▶ [EXERCISE AIM]
Output the line containing "Viewport: 464px width, 261px height.", then every remaining line of the entries below, exactly as written and with no other text.

[Records from a collection]
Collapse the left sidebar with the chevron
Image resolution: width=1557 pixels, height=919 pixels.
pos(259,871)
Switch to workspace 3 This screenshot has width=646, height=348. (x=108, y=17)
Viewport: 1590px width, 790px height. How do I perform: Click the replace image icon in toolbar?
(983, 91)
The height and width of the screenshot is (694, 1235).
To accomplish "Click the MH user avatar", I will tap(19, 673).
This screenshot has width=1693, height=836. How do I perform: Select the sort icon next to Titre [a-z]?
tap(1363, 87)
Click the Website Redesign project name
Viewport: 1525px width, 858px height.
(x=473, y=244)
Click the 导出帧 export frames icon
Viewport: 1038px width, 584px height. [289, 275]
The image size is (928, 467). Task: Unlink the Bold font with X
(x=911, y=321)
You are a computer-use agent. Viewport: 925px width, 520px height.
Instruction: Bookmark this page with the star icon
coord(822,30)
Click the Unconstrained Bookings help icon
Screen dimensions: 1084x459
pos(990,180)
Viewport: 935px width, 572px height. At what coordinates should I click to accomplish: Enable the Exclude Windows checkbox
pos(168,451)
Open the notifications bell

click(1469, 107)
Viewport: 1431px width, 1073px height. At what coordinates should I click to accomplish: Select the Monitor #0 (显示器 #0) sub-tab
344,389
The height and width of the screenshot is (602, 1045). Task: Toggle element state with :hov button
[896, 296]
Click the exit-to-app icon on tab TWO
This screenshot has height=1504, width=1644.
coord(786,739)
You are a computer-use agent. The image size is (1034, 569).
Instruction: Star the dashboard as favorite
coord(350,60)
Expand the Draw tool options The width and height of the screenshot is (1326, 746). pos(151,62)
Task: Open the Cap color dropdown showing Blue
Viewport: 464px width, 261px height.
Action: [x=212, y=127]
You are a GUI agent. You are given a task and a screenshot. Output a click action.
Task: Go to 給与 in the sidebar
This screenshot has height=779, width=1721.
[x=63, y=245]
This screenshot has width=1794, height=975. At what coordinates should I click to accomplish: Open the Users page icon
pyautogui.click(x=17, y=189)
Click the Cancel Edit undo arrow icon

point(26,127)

▶ [SOLUTION TO THIS PROBLEM]
Viewport: 464px width, 261px height.
Action: [x=212, y=127]
You are a GUI agent. You are given a task and a screenshot. Output a click action.
Task: Go to 給与 in the sidebar
This screenshot has height=779, width=1721.
[x=63, y=245]
This screenshot has width=1794, height=975. At what coordinates should I click to accomplish: Open the Users page icon
pyautogui.click(x=17, y=189)
Click the Cancel Edit undo arrow icon

point(26,127)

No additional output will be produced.